La Haute Cour militaire a décidé, ce jeudi 25 juin 2026, de renvoyer au 9 juillet prochain l’examen de l’affaire opposant l’Auditeur général des FARDC au général d’armée Christian Tshiwewe, ancien chef d’état-major général des Forces armées de la République démocratique du Congo (FARDC), ainsi qu’à plusieurs de ses coaccusés.
Ouverte à Kinshasa, l’audience n’aura duré que quelques minutes. Le premier président de la Haute Cour militaire, le lieutenant-général Joseph Mutombo Katalay Tiende, a expliqué ce report par l’indisponibilité de certains juges appelés à assumer des responsabilités liées aux hautes charges de l’État.
La séance a principalement été consacrée à l’identification des prévenus. Tous les accusés présents ont répondu à l’appel de la Cour, à l’exception de ceux actuellement en fuite. La juridiction a également demandé aux conseils des différents prévenus de déposer leurs listes respectives au greffe afin de faciliter la poursuite de l’instruction.
Au cours de cette audience, le lieutenant-général Constant Ndima, récemment désigné juge assesseur, a prêté serment avant de prendre officiellement part aux travaux de la Cour.

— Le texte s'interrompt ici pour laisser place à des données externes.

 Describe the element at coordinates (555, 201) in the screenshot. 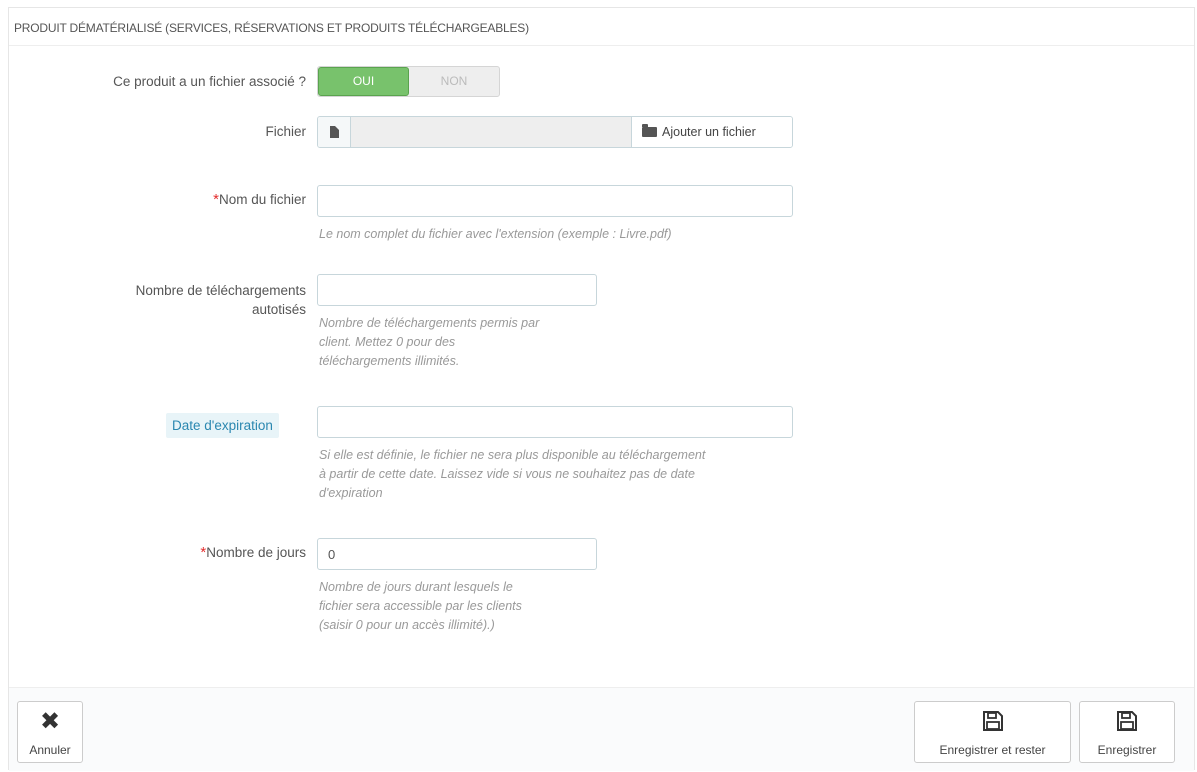

I see `filename-input` at that location.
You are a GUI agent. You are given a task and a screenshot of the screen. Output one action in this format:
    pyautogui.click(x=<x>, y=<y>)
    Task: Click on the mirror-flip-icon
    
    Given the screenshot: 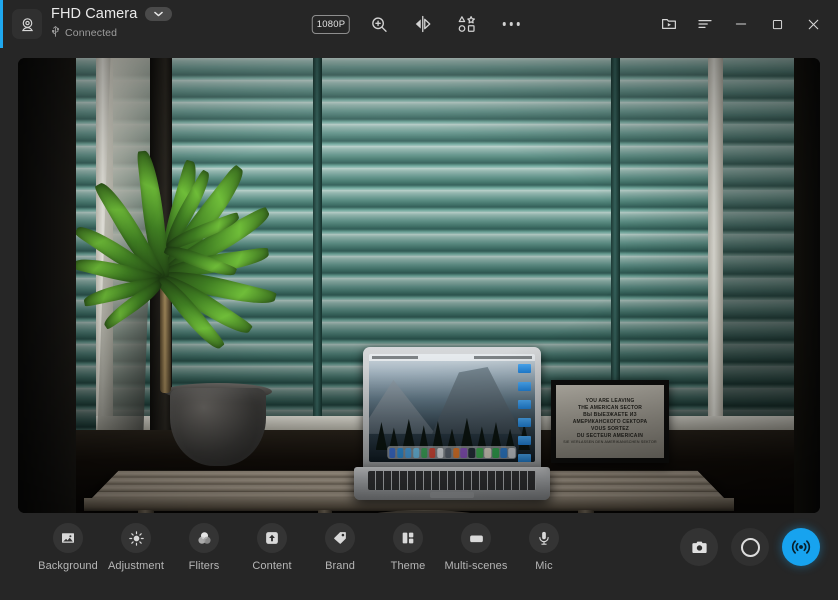 What is the action you would take?
    pyautogui.click(x=423, y=24)
    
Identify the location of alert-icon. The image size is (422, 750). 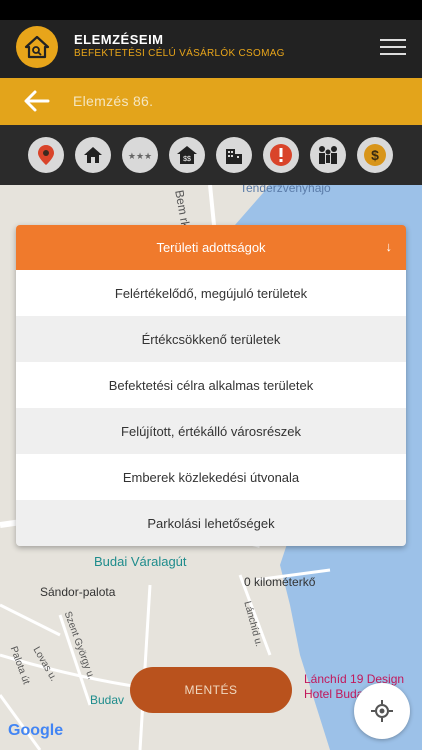
(281, 155).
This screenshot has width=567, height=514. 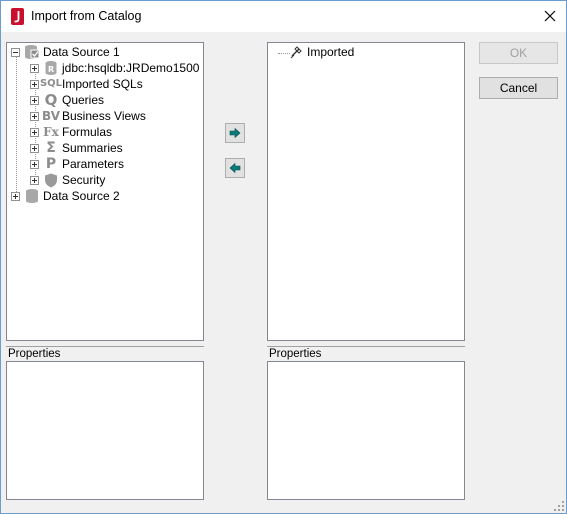 I want to click on tree-node-imported: Imported, so click(x=321, y=52).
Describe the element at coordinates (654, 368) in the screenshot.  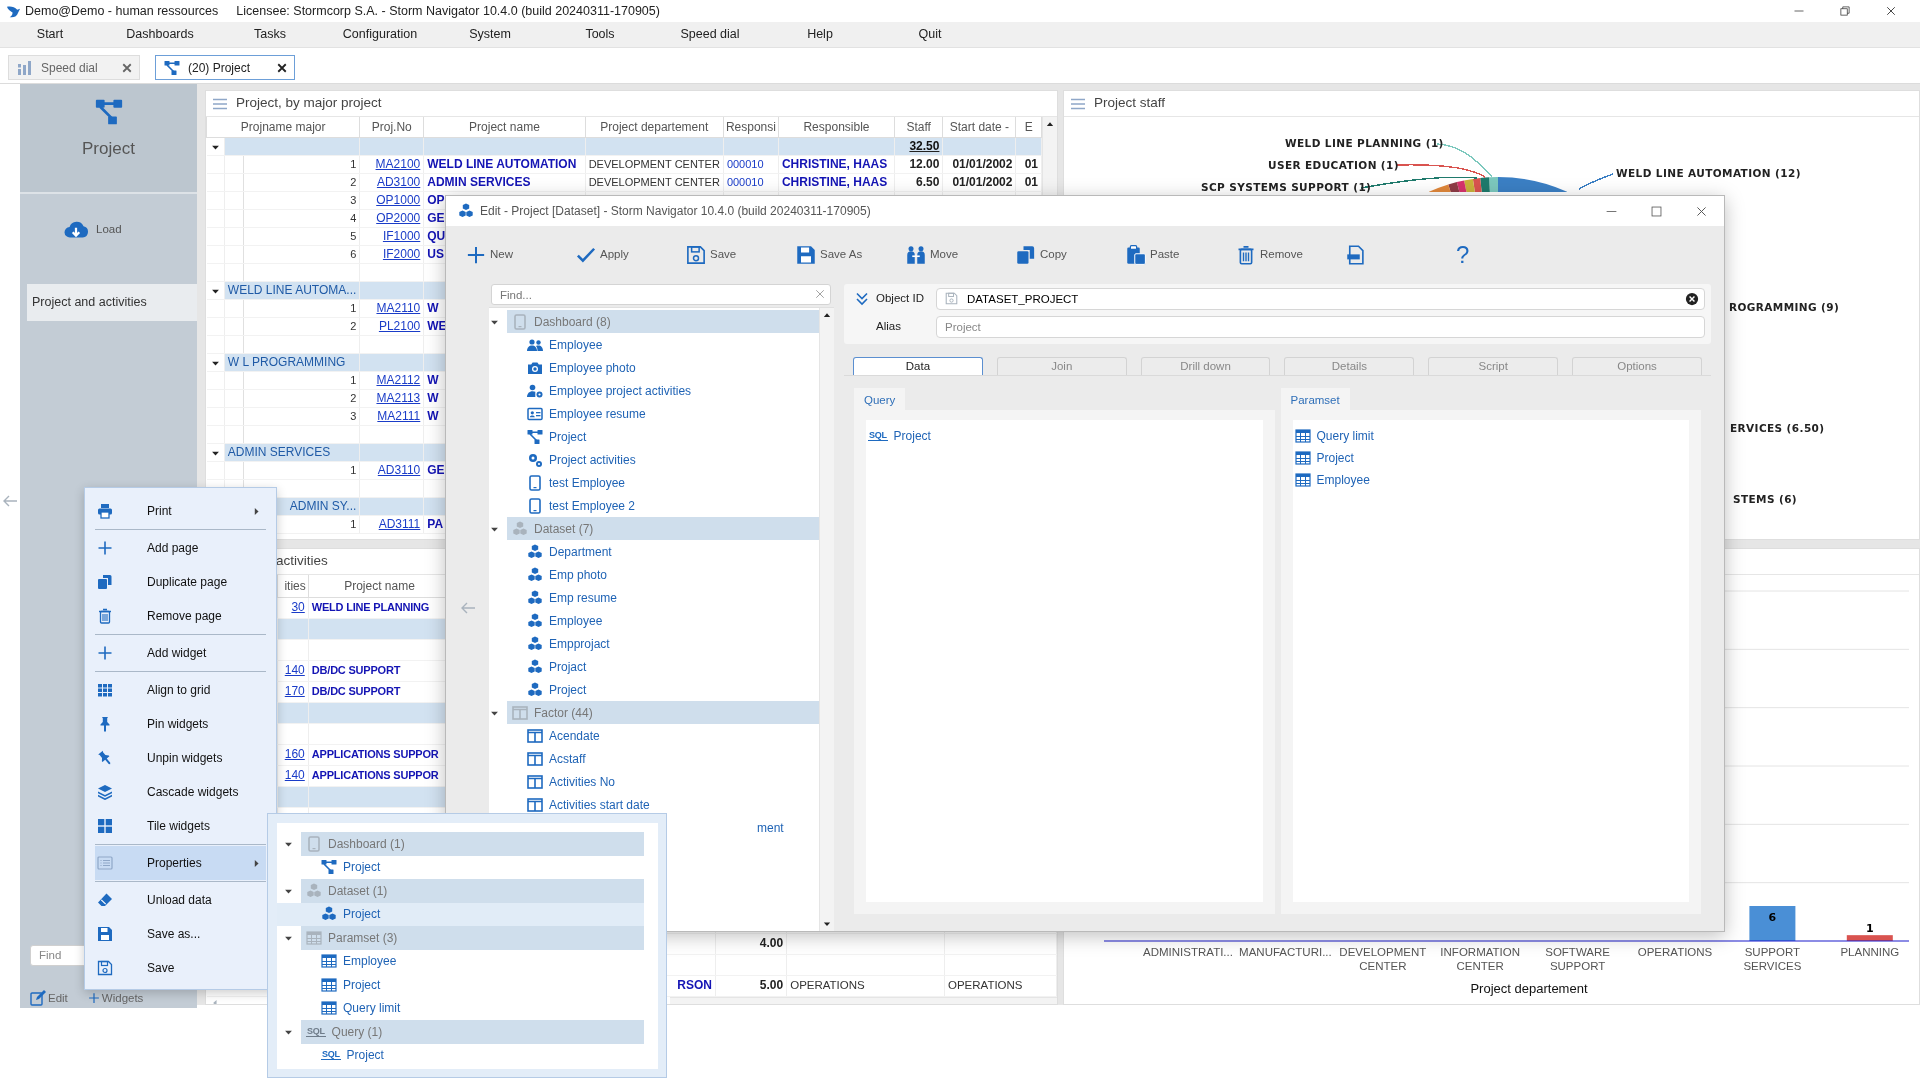
I see `tree-item: Employee photo` at that location.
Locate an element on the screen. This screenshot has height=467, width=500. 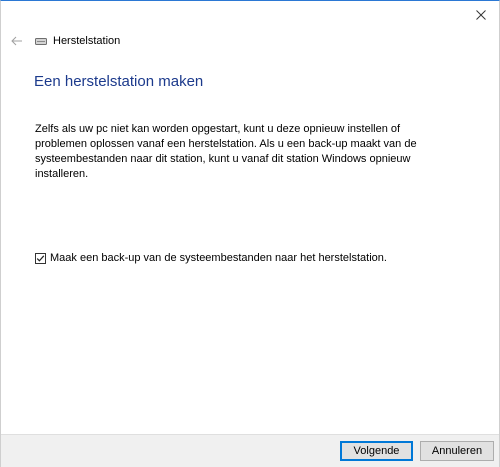
wizard-header-title: Herstelstation is located at coordinates (87, 41).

Cette deuxième audience intervient après celle consacrée à l’identification des prévenus et à la notification des faits ainsi que des infractions mises à leur charge par l’Auditorat général des FARDC.
Au total, dix officiers généraux et supérieurs comparaissent dans ce dossier pour plusieurs infractions présumées, notamment complot, trahison, propagation de faux bruits, violation des consignes, désertion à l’étranger, détention illégale d’armes et de munitions de guerre, ainsi qu’incitation de militaires à commettre des actes contraires au devoir ou à la discipline.
Parmi les principaux accusés figurent les généraux d’armée Christian Tshiwewe, ancien chef d’état-major général des FARDC, et John Numbi, ancien inspecteur général des FARDC. Sont également poursuivis le général-major Maurice Nyembo Kufi, les généraux de brigade Chinyabuuma Kamukinde, John Ngoy wa Kabila et John Sangwa Muhemedi, ainsi que les colonels Guy Mukombozi Zahinda, Pathy Sangwa Lumbu et Christophe Tshibangu Kenge.
Le dossier concerne également un prévenu civil, Pascal Nyembo Muyumba, ancien directeur général du Centre d’expertise, d’évaluation et de certification des substances minérales précieuses et semi-précieuses (CEEC).
Ce procès intervient dans un contexte sécuritaire particulièrement sensible, marqué par la persistance du conflit dans l’est de la RDC et les activités de la rébellion AFC/M23. Il s’inscrit dans une série de procédures judiciaires visant des officiers supérieurs des FARDC accusés d’avoir posé des actes contraires à leurs obligations militaires et à la législation en vigueur.